Goodbye Miss Lonelycarts! Matchmaking Markets Promote Love Among the Vegetables
The idea itself is nothing new. Like launderettes, supermarkets have long been considered ideal meet markets for those with more in mind than a quart of milk or a can of tomato sauce. "Every night is singles' night here," says manager Charlie Cushman of a popular Safeway in Washington, D.C.'s yuppie-packed Georgetown. In California, though formal singles' nights have yet to catch on, flirtation while squeezing the Charmin is as well-accepted as, say, drive-in churchgoing or roller-skating in Venice. Just ask actress Jennifer (The Man Who Loved Women) Ashley, 30ish, who first met and dated the 18-year-old deli boy at the Irvine Ranch Farmers Market in West Hollywood, then took up with actor Rex Smith, whose acquaintance she made at the now-defunct Hughes Market in Hollywood.
Inevitably, such successes inspired the designated enchanted evening, a matchmaking phenomenon that is challenging double coupons as a marketing gimmick. Loudly touted on radio stations and usually scheduled on a market's slow night—typically, Tuesday—these shopping-cart revels are catching on from A to P and from Chicago to Boston. Lured by guest deejays, raffles and giveaways, as well as the chance for romance, singles with their names on their chests, if not their artichoke hearts on their sleeves, have been packing the parking lots and jamming the grocery aisles.
One reason, perhaps, is that the supermarket is a relatively clean, well-lighted place that allows easy conversational entrée by even the most fear-frozen mingler. Amid the array of comestibles, "What's your sign?" has given way naturally to "How's the yogurt?" or "Hey, check these casabas!"
Historians of the age will someday discover that the first singles' nights were held last November by the Price Chopper chain in Upstate New York. Next came a February debauch, just before the rising of the sap, at a Shop 'n Bag in Cherry Hill, N.J. The concept has since caught the fancy of other retailers casting a wanton eye toward the bottom line. Says Michael J. Mahoney, 29, public affairs director for New England's 63-store Purity Supreme supermarket chain: "We've had phenomenal success. We're bringing more customers into the stores and it's generating a profit. But," he hastens to add, "that's not why we do it. We're always trying to make the shopping trip more fun."
Aside from the increased store traffic, snob appeal may be hyping the take at the cash register. Boston-area radio personality Dick Syatt, a sometime singles' night emcee, has noticed an attitude of You Are What You Buy. "Some people get only the best yuppie foods—caviar, brie, special spices," he says. "They want to impress everyone with what's in their baskets." Diane Levine, a 33-year-old, twice-divorced mother from Stoughton, Mass., admits she's discreet about what she stuffs in her shopping basket ("I'm not going to put Pampers in here"), but says she doesn't rate dates by their grocery lists: "It's not what's in their carts that counts; it's what's in their hearts."
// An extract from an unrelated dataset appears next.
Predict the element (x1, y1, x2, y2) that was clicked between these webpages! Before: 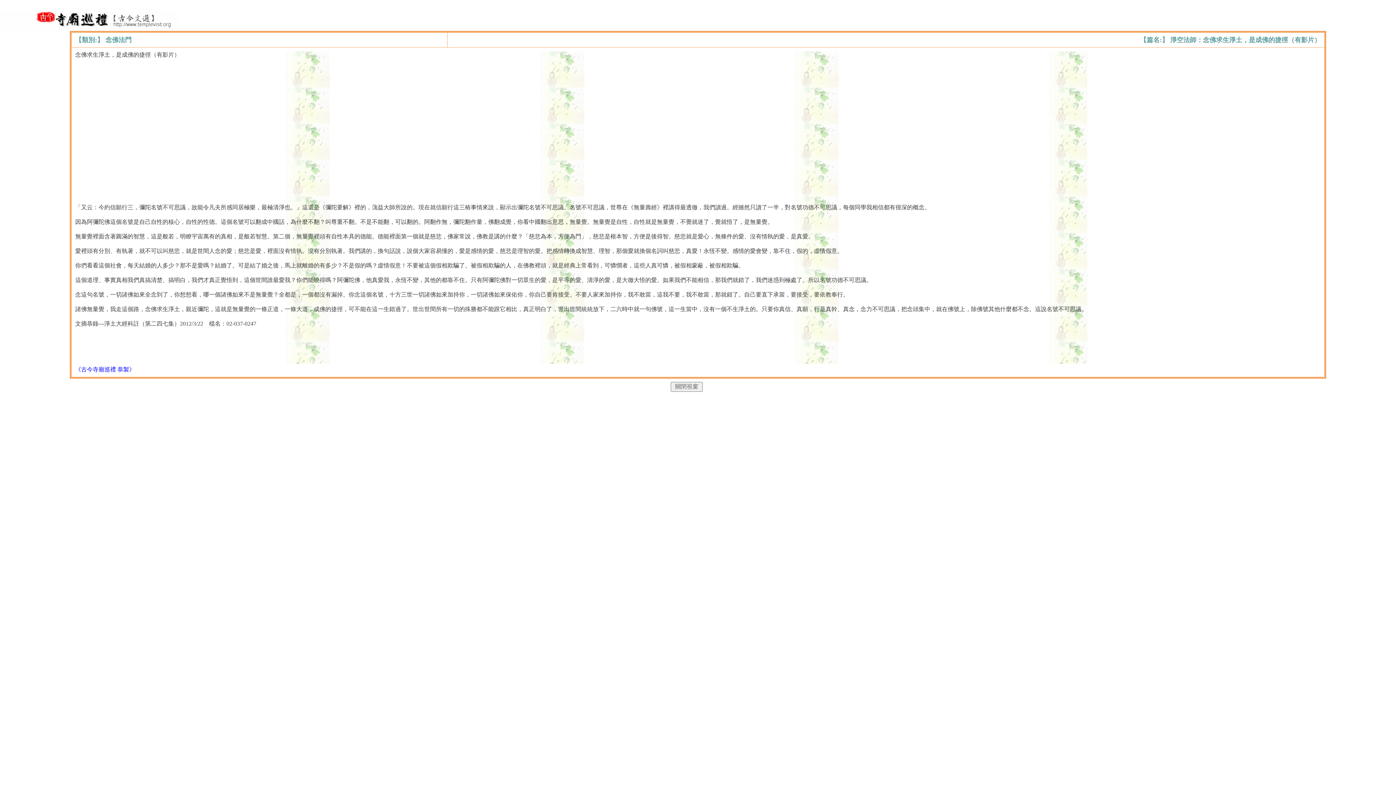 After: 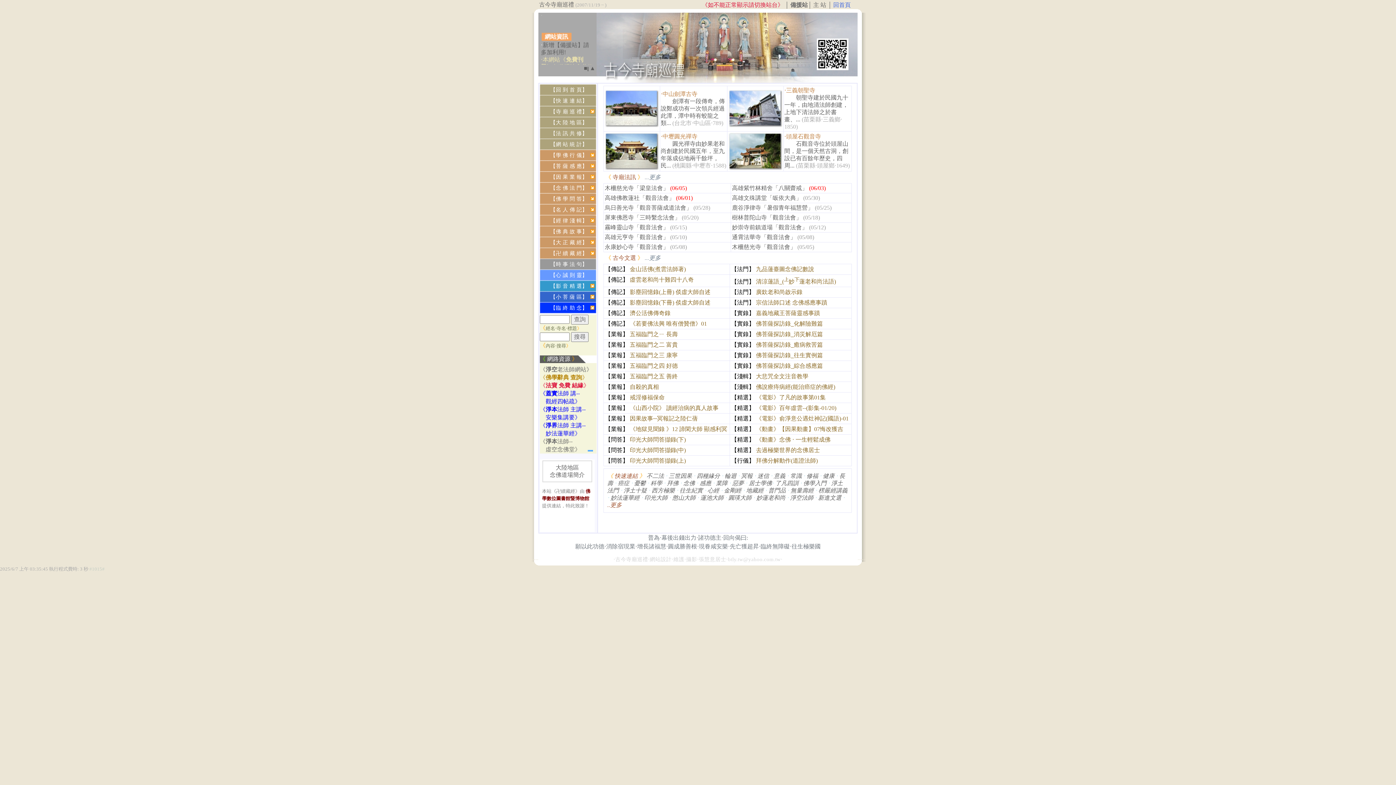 Action: label: 《古今寺廟巡禮 恭製》 bbox: (75, 366, 134, 372)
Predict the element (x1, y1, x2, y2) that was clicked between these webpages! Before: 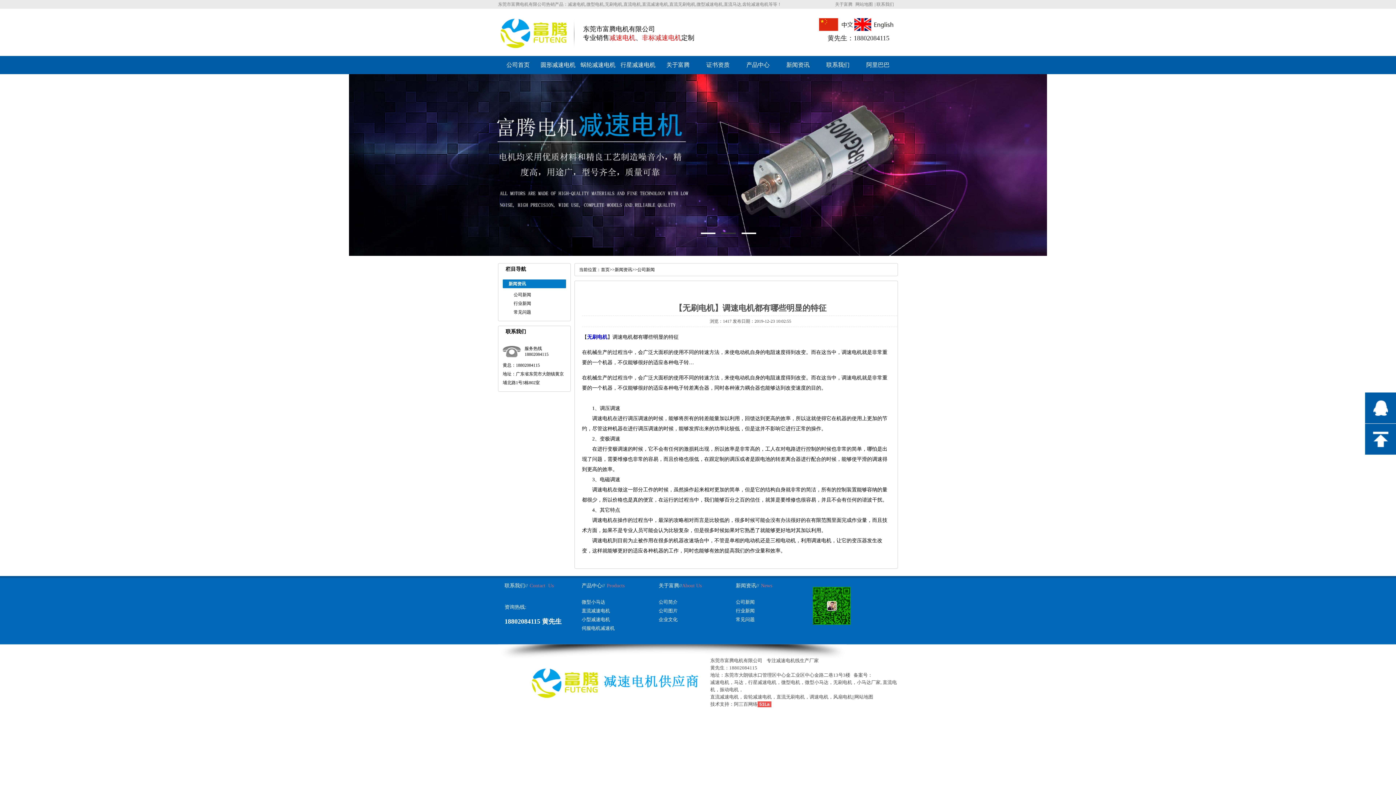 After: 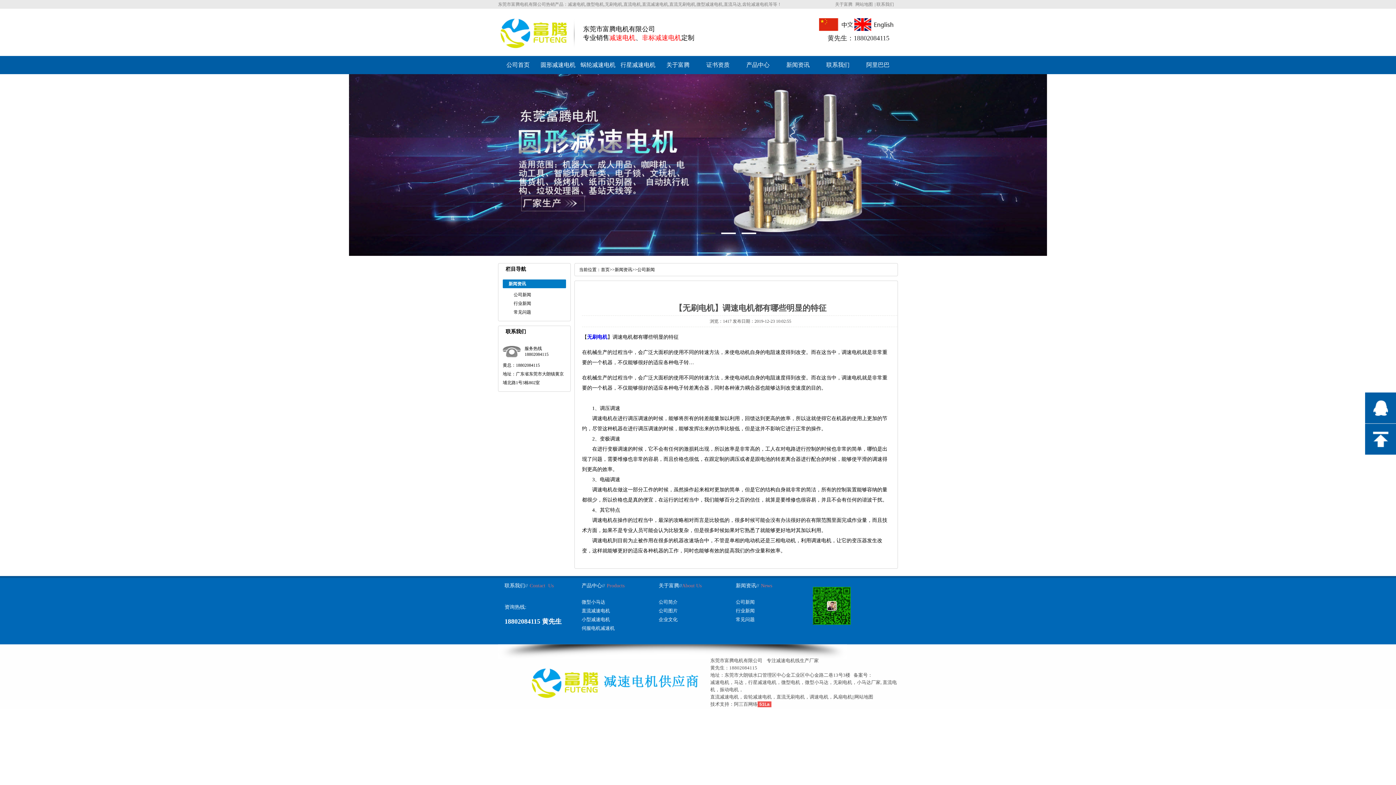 Action: bbox: (734, 680, 743, 685) label: 马达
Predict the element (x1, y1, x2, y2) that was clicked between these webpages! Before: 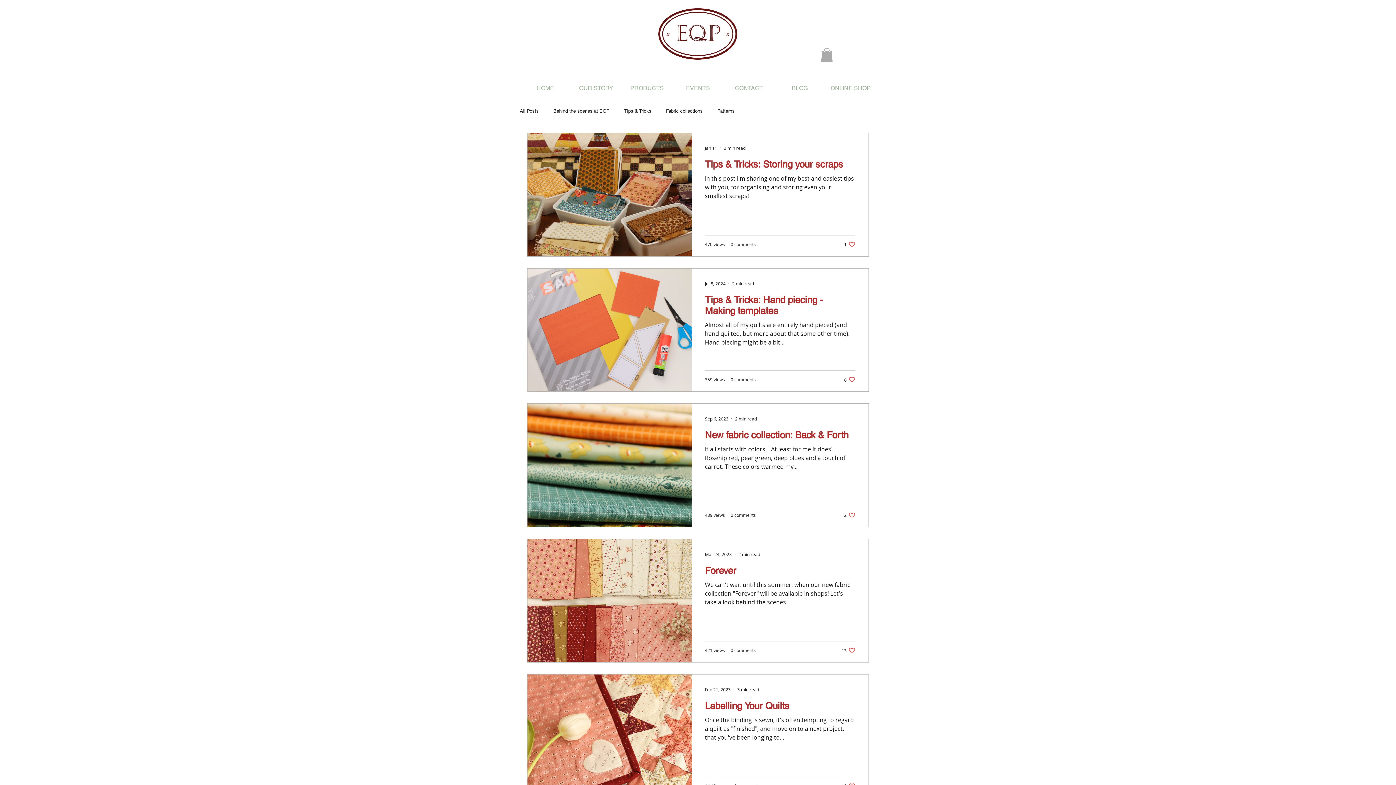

In fact, since singles' nights often draw more than 2,000 shoppers and aisle-prowlers, empty shopping carts may be hard to lay hands on. That may be fine for the market manager, but what does it do to the shopper who just wants to shop? Janice Harayda, 37, author of The Joy of Being Single, believes the pressure to become one of a twosome is already a burden on those for whom being one is enough. "People are being told these are the new singles' bars," she says. "We can't even go to the supermarket anymore without having to look for a lover. Is nothing sacred?"
Sacred or profane, singles' nights have brought a sense of the hunt to the marketplace and an atmosphere that is close to the circus. Of course, not everyone plays by the rules. Says Margie Glass of WMGK in Philadelphia, which co-sponsors the Cherry Hill singles' night: "We had this one man who walked in and immediately slipped off his wedding band. When we tried to give him a name tag, he declined. He'd just come in to pick up a can of soup, he said. But two hours later, he was still around."